Oh and the names Renji!


----------



## reptastic (Aug 12, 2011)

Nice tegu you got there, they are extra cute at that size lol


----------



## Strange_Evil (Aug 13, 2011)

Thanks he has a really cool pattern, surprised he is eating so much already to have only been with me for such a short amount of time, he took some ground turkey,pink mouse already. So far he completely ignores crickets, but oh we'll that's the beauty of having more than one reptile that eats crickets !


----------



## jondancer (Aug 14, 2011)

You need some substrate in there for him. But he looks great


----------



## jdpFL (Aug 14, 2011)

Aw! I want a hatchling! So cute with the green...and I bet it's fun to watch them grow and develop their personality.


----------



## BillieJeAn (Aug 14, 2011)

he's got a gut! haha its adorable


----------



## Strange_Evil (Aug 14, 2011)

jondancer said:


> You need some substrate in there for him. But he looks great



That is just his basking platform he has about 5" of substrate. why would his cge be that small:huh:



 



jdpFL said:


> Aw! I want a hatchling! So cute with the green...and I bet it's fun to watch them grow and develop their personality.



LOl thanks, i'm glad he still has some green left i love the green heads. Can't wait until he turns into a 4ft puppy ..




BillieJeAn said:


> he's got a gut! haha its adorable



ha ha,yes he does. He is a little fatty.


----------



## j.sawyer48 (Aug 14, 2011)

hes gettin big lol and soo quick wish my red was that big hes still small


----------



## Strange_Evil (Aug 14, 2011)

think so? i know that belly of his is plumped, he eats until he looks like he's about to burst. Your red will come around soon for you  and start too grow like crazy out of no where.


----------



## j.sawyer48 (Aug 14, 2011)

thats wat im waitn for my guys fatt but just not bigg


----------



## Strange_Evil (Aug 14, 2011)

j.sawyer48 said:


> thats wat im waitn for my guys fatt but just not bigg



Yeah same here, i'm hoping mines stays up the winter and grows.


----------



## herpgirl2510 (Aug 15, 2011)

Very cute.


----------



## Strange_Evil (Aug 15, 2011)

herpgirl2510 said:


> Very cute.



Thank's, i caught him burrowing today it was an lol when he came up as i entered the room, he actually ran over to the glass to check me out!


----------



## roastedspleen (Aug 15, 2011)

Nice pics. Whats the setup it looks a little bare.


----------



## Strange_Evil (Aug 15, 2011)

roastedspleen said:


> Nice pics. Whats the setup it looks a little bare.

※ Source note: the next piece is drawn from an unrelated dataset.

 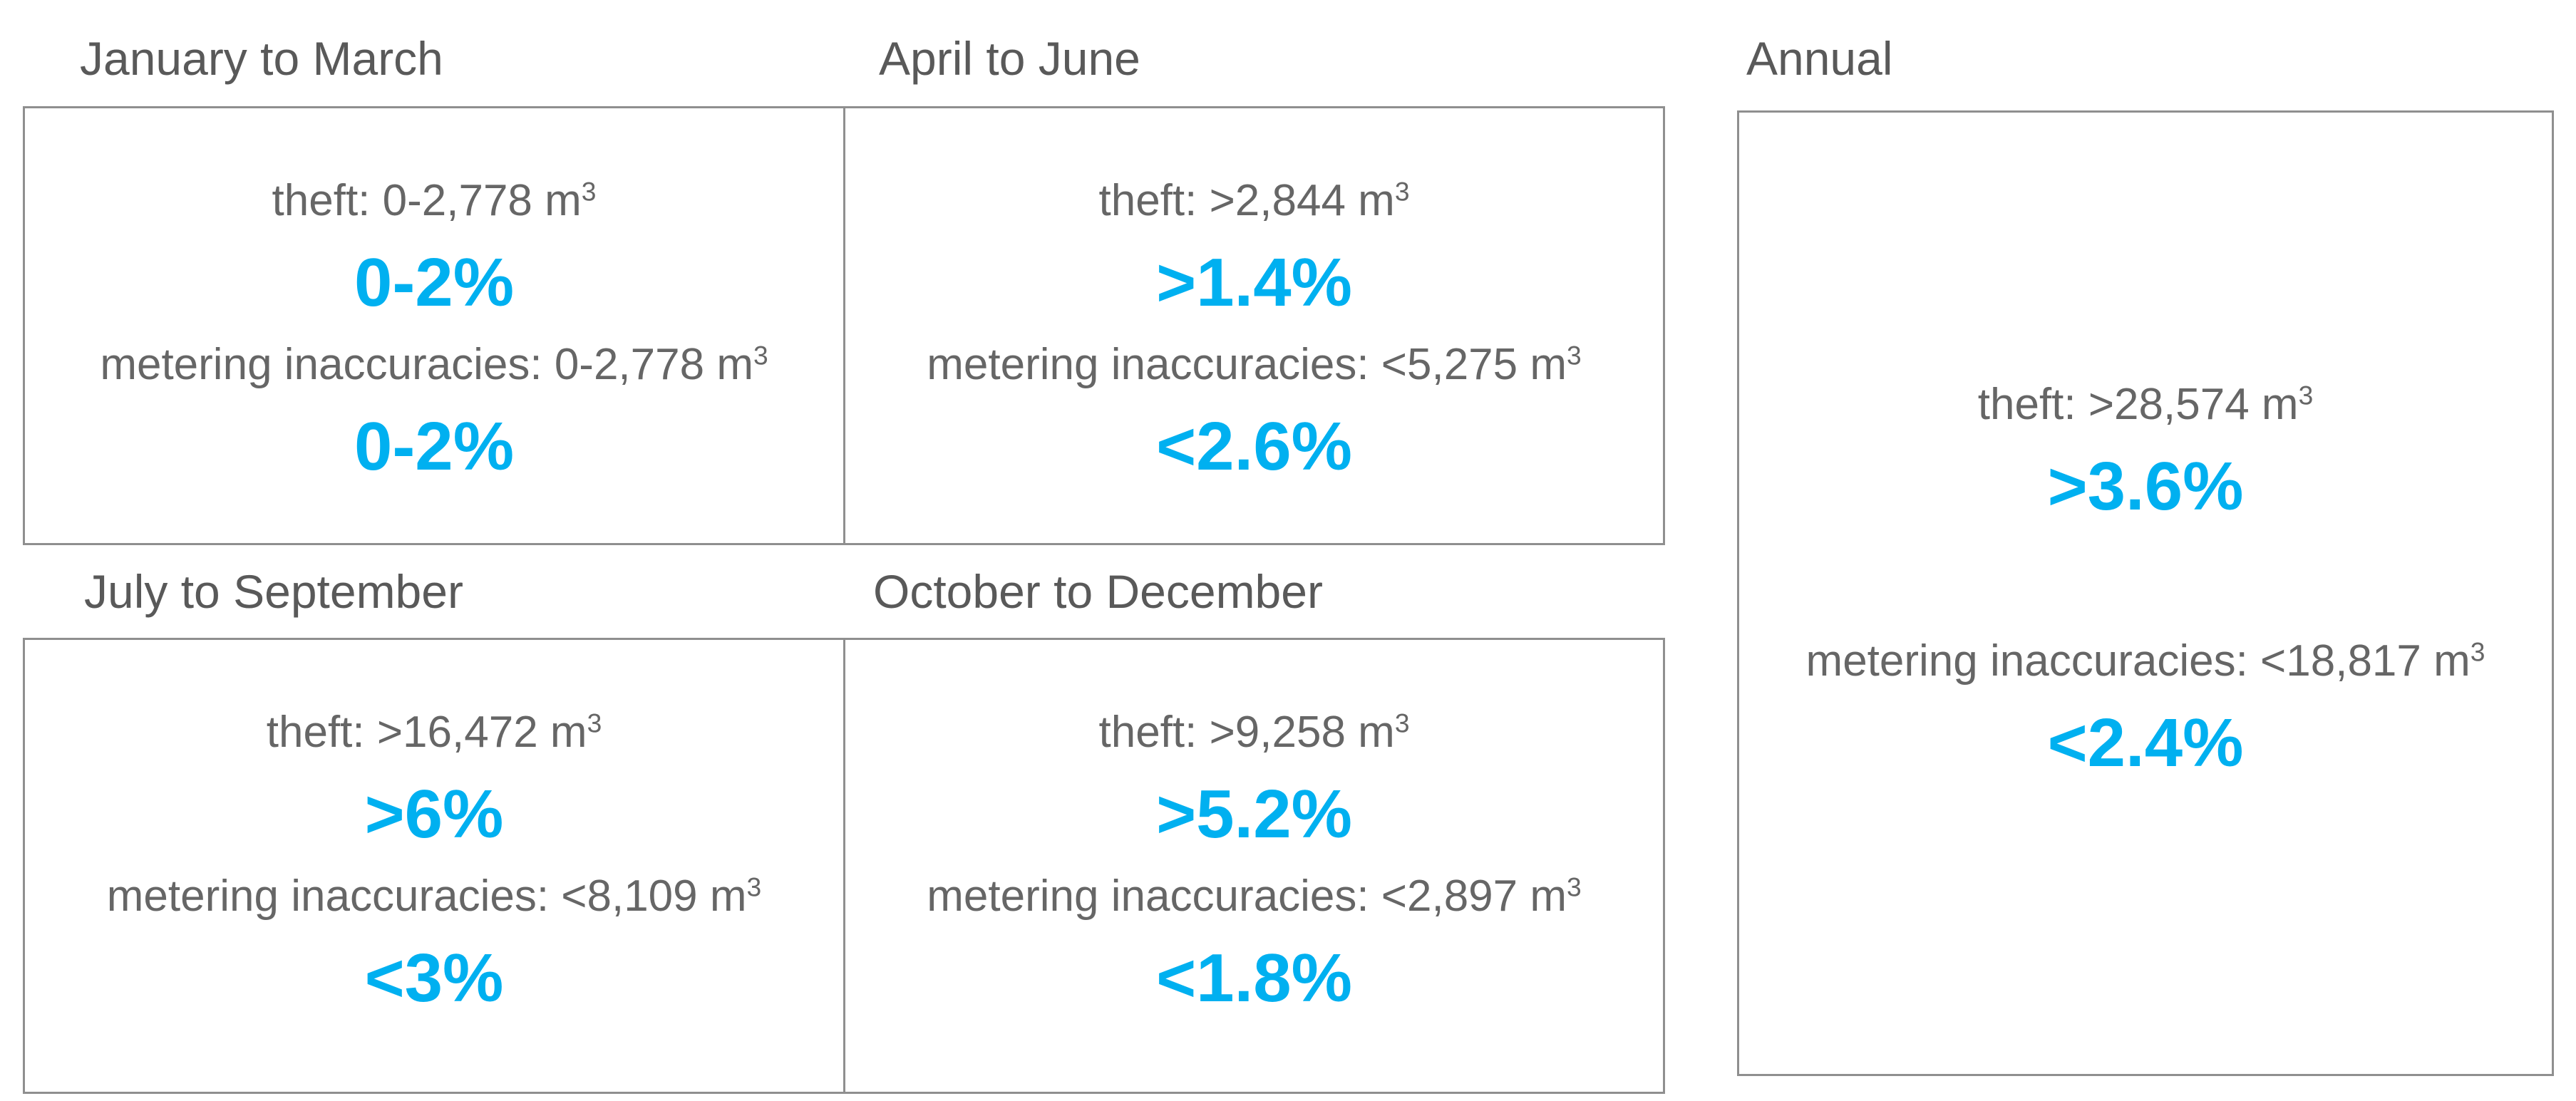 I want to click on metering-range-text: metering inaccuracies: <8,109 m, so click(x=426, y=896).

you can see my set up on the 7th post down, has plenty of roaming space,substrate,hides,basking platform and all. Everything a little tegu wants lol.


----------



## Bubblz Calhoun (Aug 15, 2011)

_As much as you add to this forum,..  it's about time,.. Congratulations!_


----------



## Strange_Evil (Aug 16, 2011)

Bubblz Calhoun said:


> _As much as you add to this forum,..  it's about time,.. Congratulations!_



Thank's i agree, i have been waiting for along time, and i have to say it so far all the reading is really paying off.


----------